What is being asked:
Copy each line that includes the string "Select" from the material into your answer.

Provided material START

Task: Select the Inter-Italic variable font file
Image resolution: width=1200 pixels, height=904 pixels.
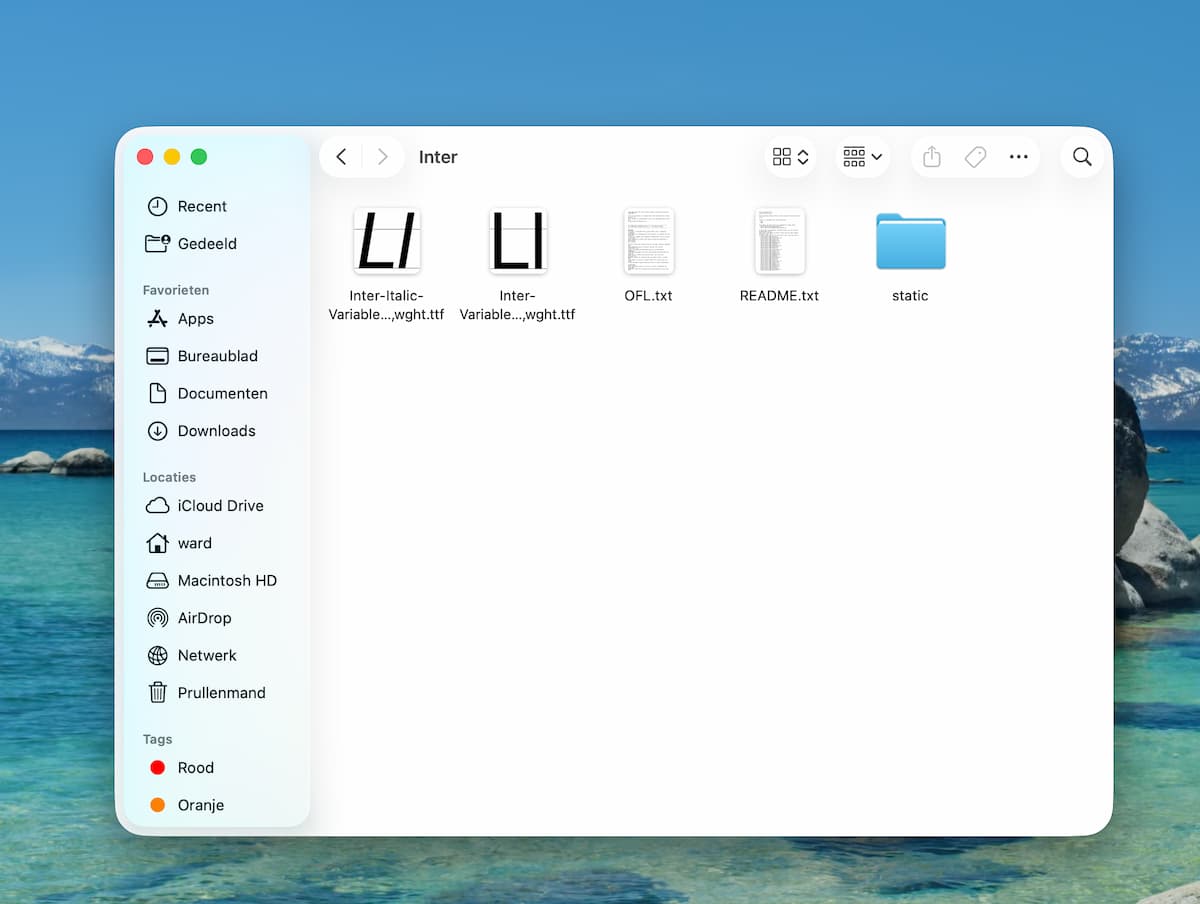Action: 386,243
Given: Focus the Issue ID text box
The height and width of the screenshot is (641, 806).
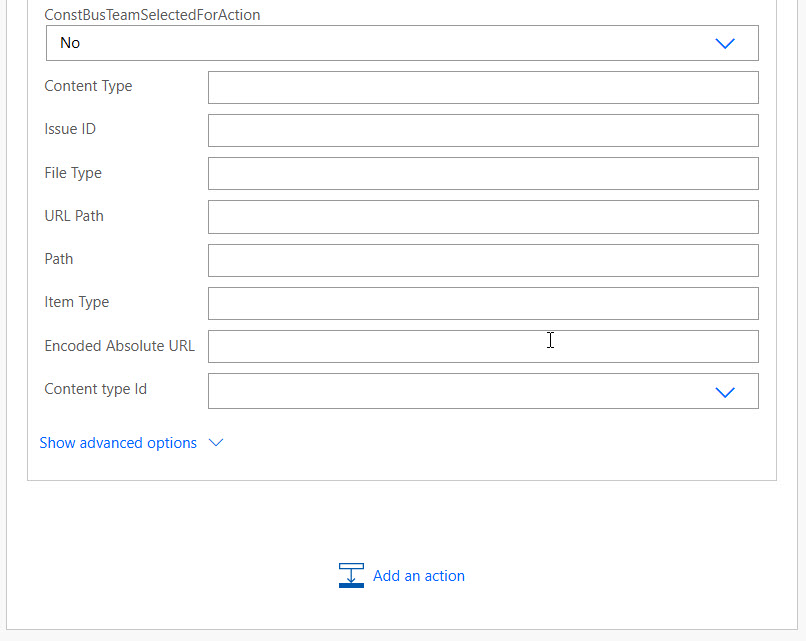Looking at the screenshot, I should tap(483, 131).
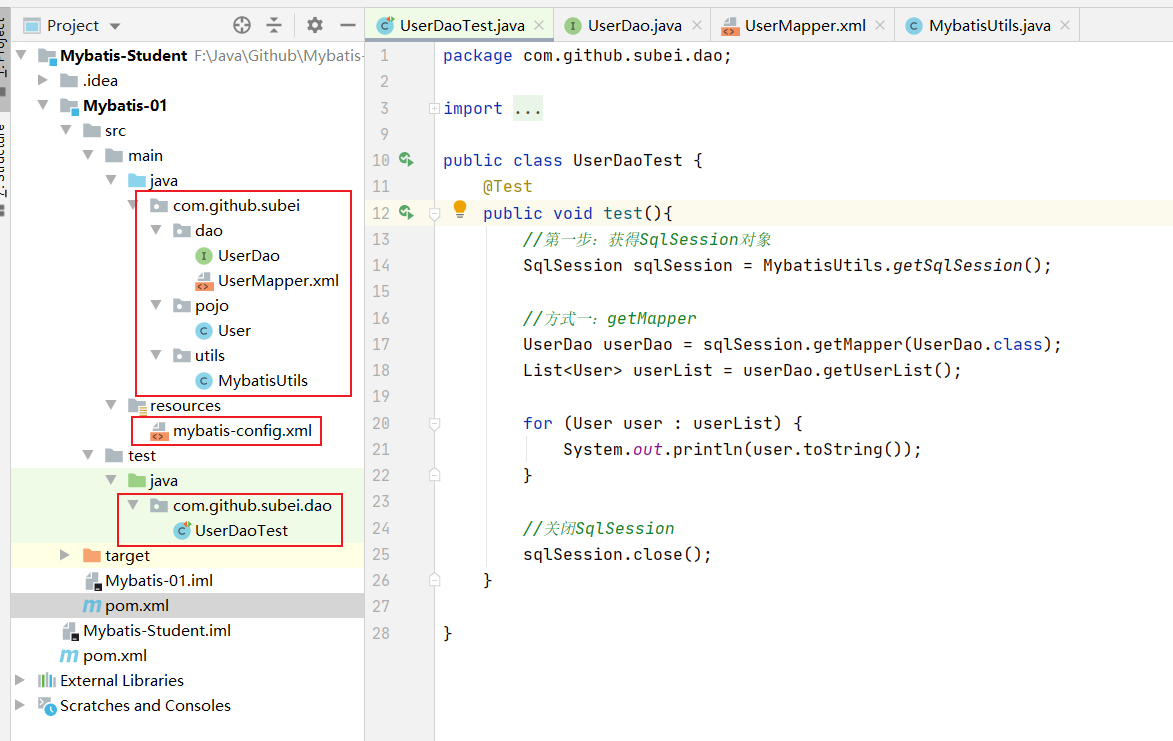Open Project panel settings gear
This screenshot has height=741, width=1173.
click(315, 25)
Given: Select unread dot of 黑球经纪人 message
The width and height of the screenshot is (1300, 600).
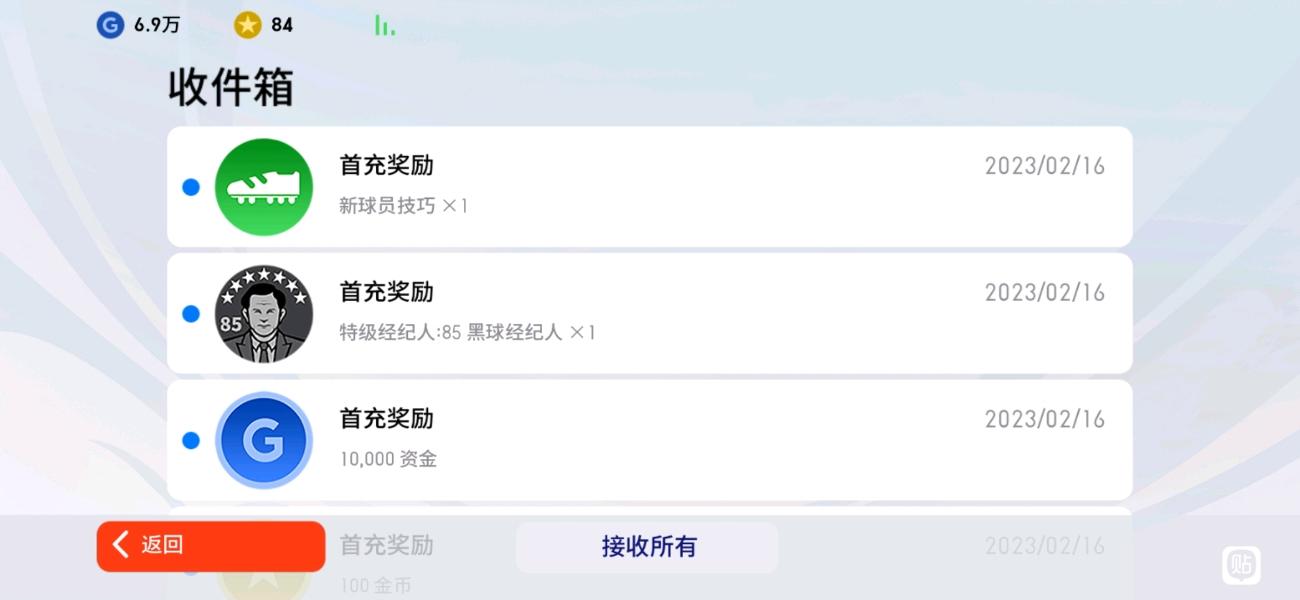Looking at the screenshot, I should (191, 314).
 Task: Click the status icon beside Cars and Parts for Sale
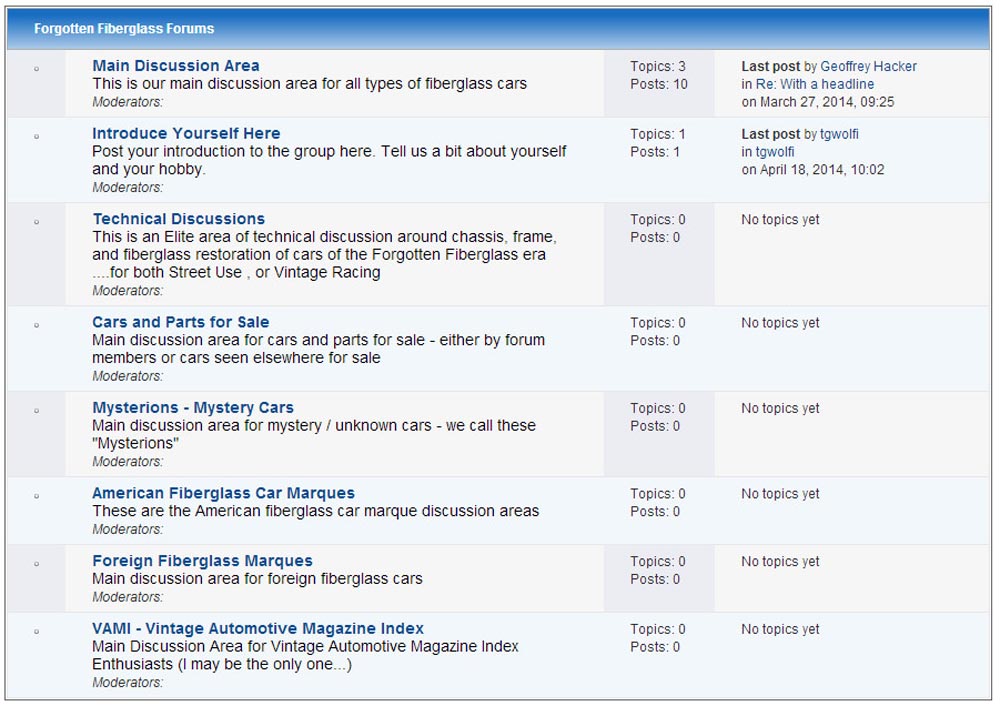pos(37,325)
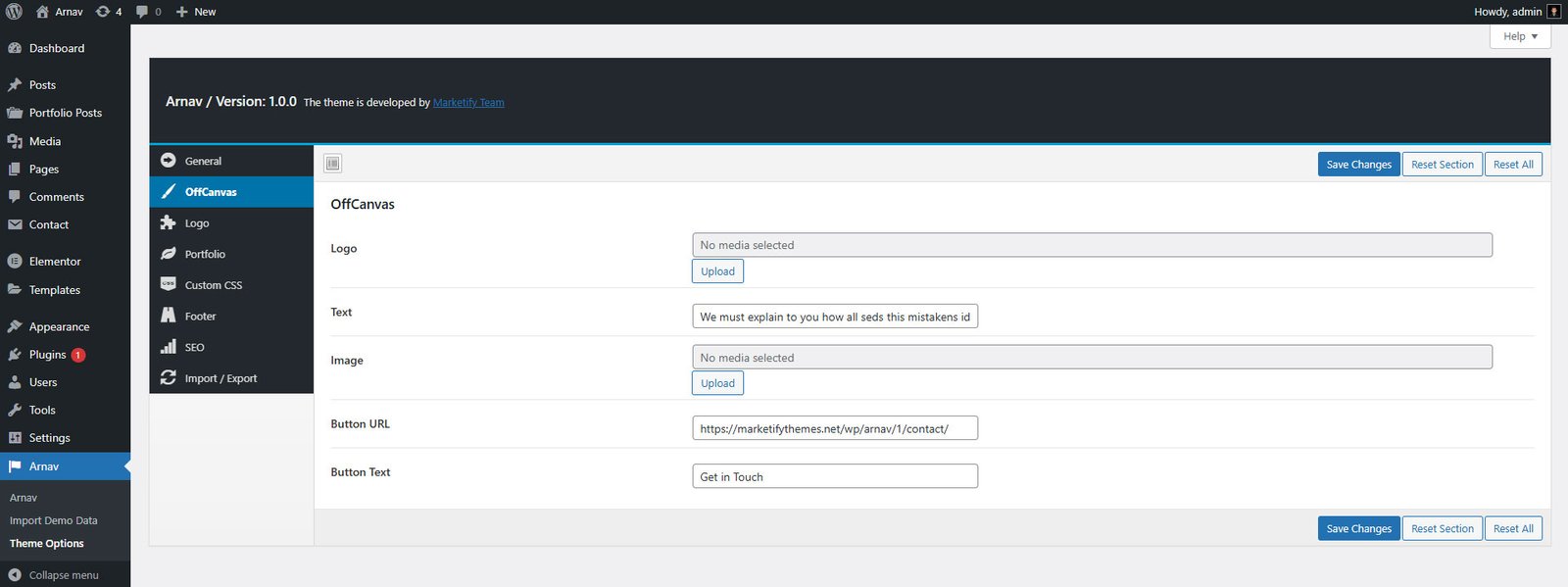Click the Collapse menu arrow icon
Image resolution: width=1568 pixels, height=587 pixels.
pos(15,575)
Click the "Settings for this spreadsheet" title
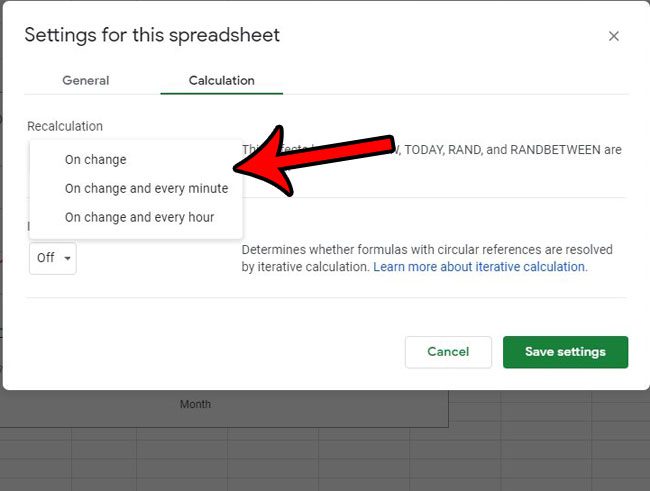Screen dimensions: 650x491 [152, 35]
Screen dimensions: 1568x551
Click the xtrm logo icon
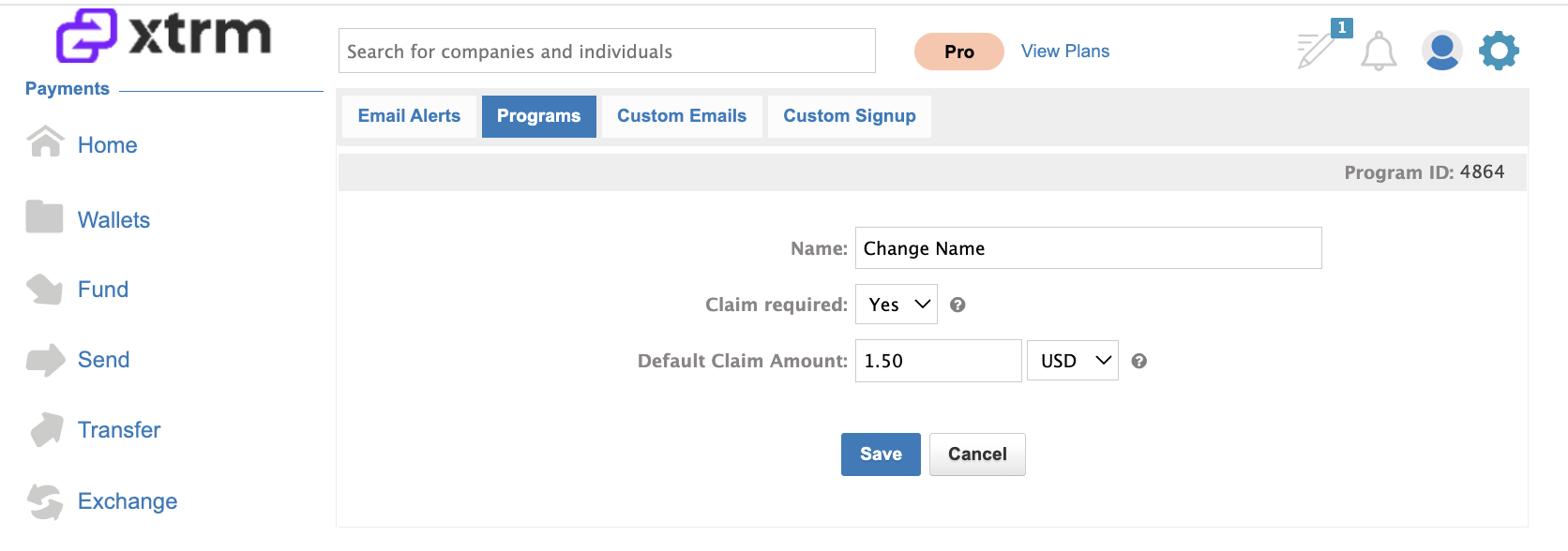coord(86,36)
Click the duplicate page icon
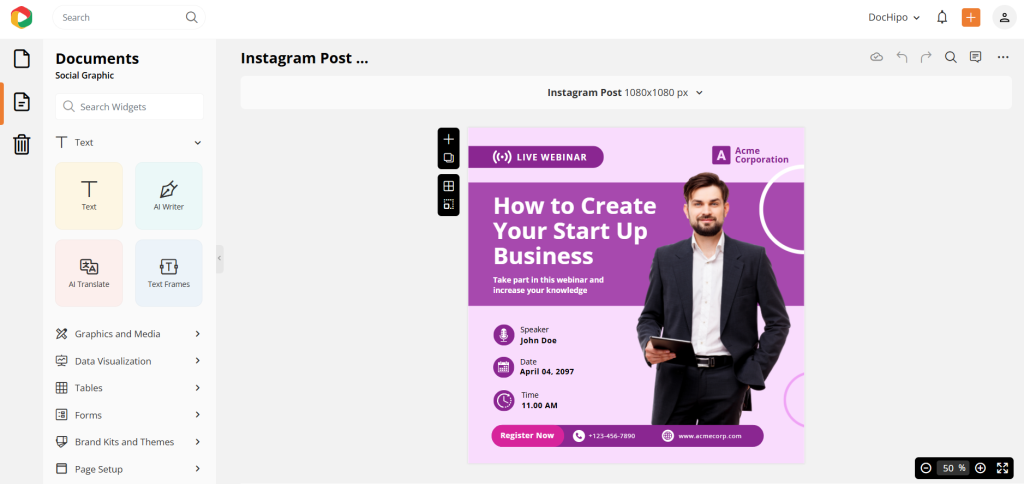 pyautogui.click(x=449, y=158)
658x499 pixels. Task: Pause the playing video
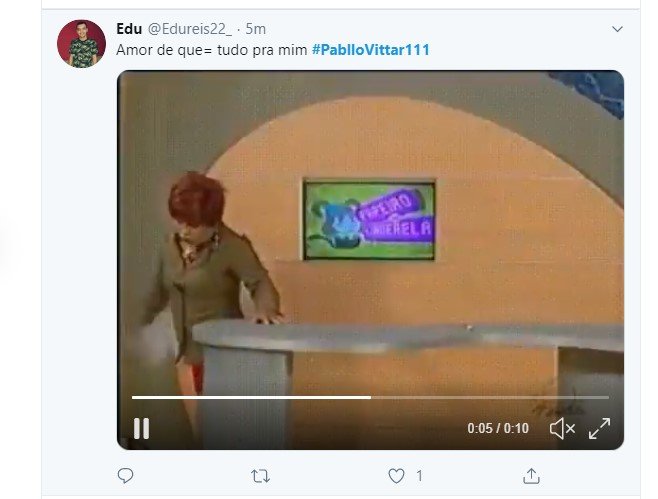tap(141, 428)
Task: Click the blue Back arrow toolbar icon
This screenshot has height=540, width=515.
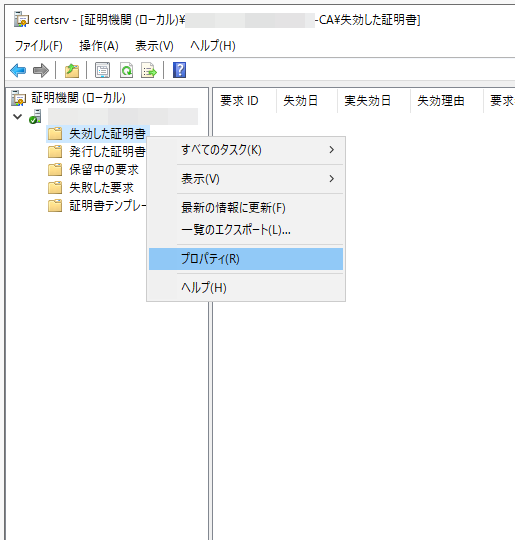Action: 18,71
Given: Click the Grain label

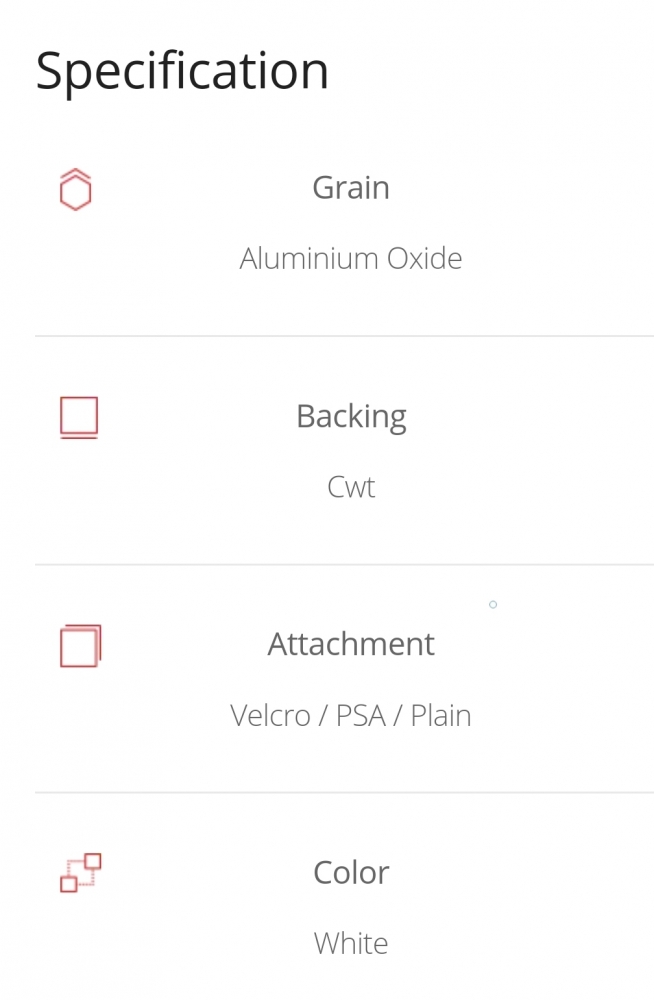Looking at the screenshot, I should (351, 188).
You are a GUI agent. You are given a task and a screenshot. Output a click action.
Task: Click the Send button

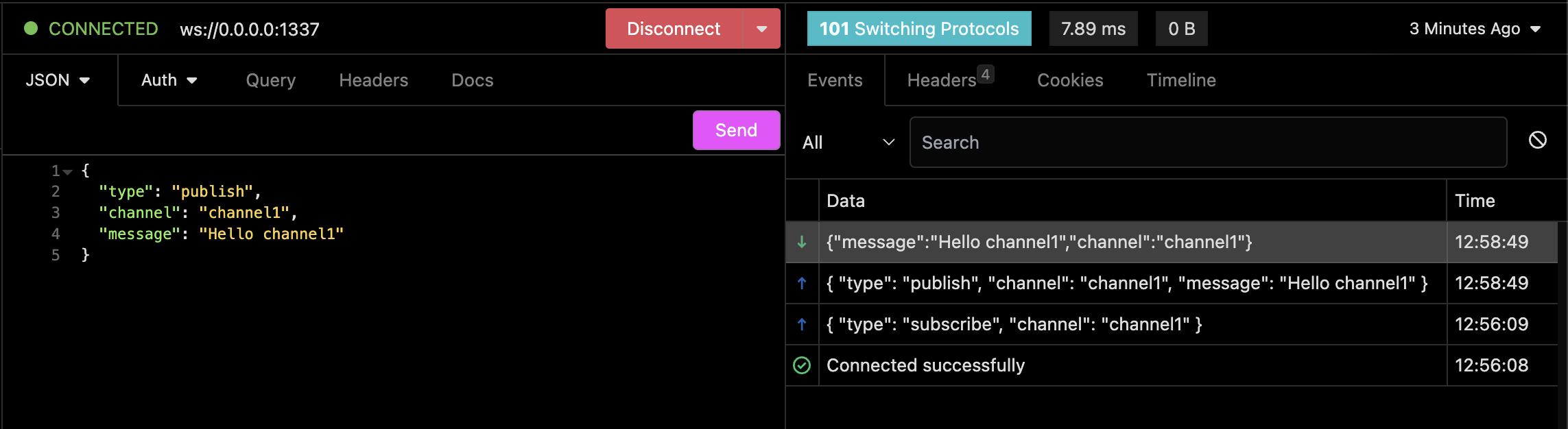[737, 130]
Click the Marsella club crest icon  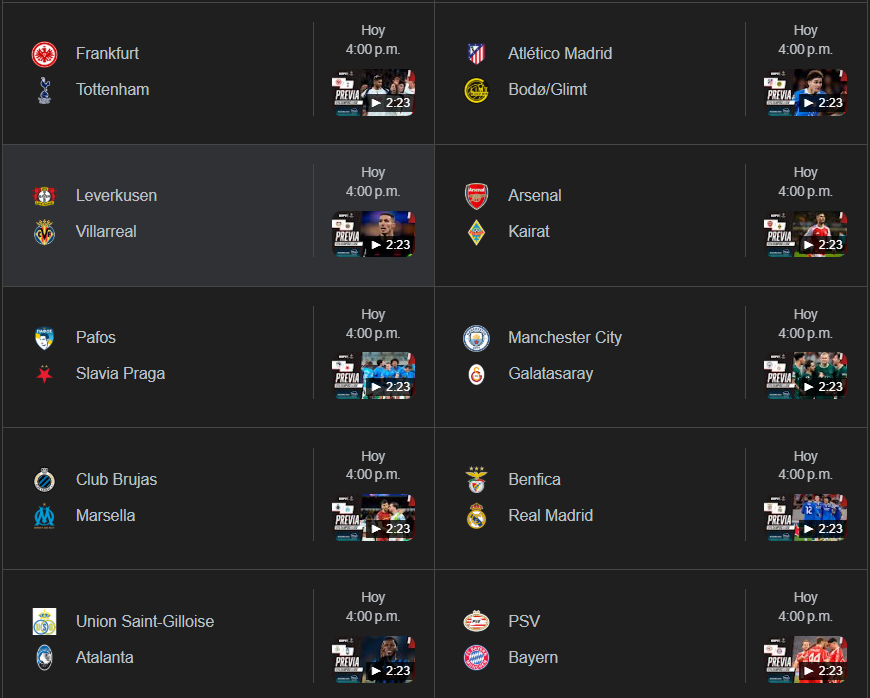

Provided material END

Task result:
Task: Select the Inter-Italic variable font file
Given: Select unread dot of 黑球经纪人 message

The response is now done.